Local Aussie exhibs counter that their investment of millions of dollars in multiplex development has doubled the Aussie B.O. over the past five years, boosting revenue for distributors accordingly. Exhibs say there aren’t the margins to sustain significant increases in terms.

However, Col is using the muscle of “Cliffhanger” to push for an increase at Hoyts; that exhib has front-rank status on all Columbia firstrun product, meaning it is the first exhib Col deals with.

Columbia wants to hike Hoyts’ “minimum floor” terms — the percentage the distributor gets after a set number of weeks — from 25% to 30%; the 25% level has been in place for a decade or so.

It’s understood this isn’t a one-time request, but even if it is, other distribs say it creates a precedent they will follow. “Columbia is driving the wedge in to create a norm,” says one major distrib. “If I learned about the (new) terms I would certainly want them as well.”

Adds an exhib: “These are precedent-setting terms that will lead to a new set of terms across the board.” And, notes another, “‘Cliffhanger’ isn’t a precedent-setting film like ‘Jurassic Park,’ which is much more warranted to get special terms.”

Exhibs assert that a 5% hike will jeopardize profits after the first few weeks — exhibs look for most of their profits then because distribs skim off more in the opening weeks — and that margins are already squeezed because of high operating costs.

Hoyts’ major rivals Greater Union and Village are also unlikely to agree to the new terms, if approached. “If that’s the deal Columbia is proposing, I can understand Hoyts objecting to it; given the same terms we would feel the same way,” says an exec from one of the circuits.

Columbia pulled “Cliffhanger” a fortnight prior to its skedded June 17 opening (Variety, June 21). Hoyts chairman Leon Fink and CEO Peter Ivany at press time were in the U.S. trying to reach a compromise with Columbia.

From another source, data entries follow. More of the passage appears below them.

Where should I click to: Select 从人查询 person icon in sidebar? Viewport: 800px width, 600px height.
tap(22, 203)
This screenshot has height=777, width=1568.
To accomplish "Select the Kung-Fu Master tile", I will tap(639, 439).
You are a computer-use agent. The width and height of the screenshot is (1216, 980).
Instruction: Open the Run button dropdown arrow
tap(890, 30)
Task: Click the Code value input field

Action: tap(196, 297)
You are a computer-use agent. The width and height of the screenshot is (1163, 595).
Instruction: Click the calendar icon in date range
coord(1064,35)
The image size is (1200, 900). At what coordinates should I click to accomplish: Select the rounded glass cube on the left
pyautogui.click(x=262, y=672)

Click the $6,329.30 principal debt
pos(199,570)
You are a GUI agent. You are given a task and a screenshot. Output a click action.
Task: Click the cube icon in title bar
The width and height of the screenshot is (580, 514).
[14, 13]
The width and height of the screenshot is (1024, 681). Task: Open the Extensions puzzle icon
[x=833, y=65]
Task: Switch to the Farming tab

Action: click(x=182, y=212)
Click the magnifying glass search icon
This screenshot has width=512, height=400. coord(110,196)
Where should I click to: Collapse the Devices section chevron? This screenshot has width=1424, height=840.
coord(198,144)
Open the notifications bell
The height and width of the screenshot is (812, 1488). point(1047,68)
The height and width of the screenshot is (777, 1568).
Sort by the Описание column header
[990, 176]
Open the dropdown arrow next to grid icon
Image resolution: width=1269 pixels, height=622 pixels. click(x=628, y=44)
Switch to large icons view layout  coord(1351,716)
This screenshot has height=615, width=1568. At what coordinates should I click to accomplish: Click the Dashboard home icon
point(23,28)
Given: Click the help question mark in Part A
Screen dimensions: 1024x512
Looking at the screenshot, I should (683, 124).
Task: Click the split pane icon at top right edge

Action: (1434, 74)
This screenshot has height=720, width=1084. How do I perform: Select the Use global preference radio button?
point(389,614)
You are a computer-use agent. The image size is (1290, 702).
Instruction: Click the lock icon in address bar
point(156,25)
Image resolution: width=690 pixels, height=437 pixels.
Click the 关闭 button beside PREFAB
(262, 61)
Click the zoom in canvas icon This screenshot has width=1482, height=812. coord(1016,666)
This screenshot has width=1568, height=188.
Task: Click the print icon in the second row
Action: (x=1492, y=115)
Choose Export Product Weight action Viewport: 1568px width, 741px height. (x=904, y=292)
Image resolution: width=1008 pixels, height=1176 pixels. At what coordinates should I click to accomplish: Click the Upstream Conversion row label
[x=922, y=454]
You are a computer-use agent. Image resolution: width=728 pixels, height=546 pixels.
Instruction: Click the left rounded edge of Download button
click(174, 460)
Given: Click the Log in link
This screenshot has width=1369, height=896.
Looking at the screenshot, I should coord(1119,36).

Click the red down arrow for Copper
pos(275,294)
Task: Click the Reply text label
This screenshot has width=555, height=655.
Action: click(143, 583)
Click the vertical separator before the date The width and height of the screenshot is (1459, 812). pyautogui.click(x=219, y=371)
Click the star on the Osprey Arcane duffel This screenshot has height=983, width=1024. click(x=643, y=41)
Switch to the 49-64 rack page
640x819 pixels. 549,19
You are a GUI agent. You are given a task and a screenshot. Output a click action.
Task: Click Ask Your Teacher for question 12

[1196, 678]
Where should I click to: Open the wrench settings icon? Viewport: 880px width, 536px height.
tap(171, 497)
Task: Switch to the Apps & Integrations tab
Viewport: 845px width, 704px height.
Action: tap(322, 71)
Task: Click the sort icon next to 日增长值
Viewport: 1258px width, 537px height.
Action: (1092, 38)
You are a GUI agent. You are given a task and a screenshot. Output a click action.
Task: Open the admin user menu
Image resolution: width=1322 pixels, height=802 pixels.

With the opening of “Jurassic Park” skedded for August, the industry is alarmed that business has been snatched away from them at such short notice. The prospect of a standoff is even more frightening.

As for UIP, managing director Mike Selwyn maintains Columbia’s arrangements with Hoyts are confidential and don’t affect UIP’s own negotiations. “Naturally we’re anticipating good terms for ‘Jurassic Park,’ ” he says.

At press time, neither Hoyts nor Columbia was prepared to comment, and no release date for “Cliffhanger” was being put forward.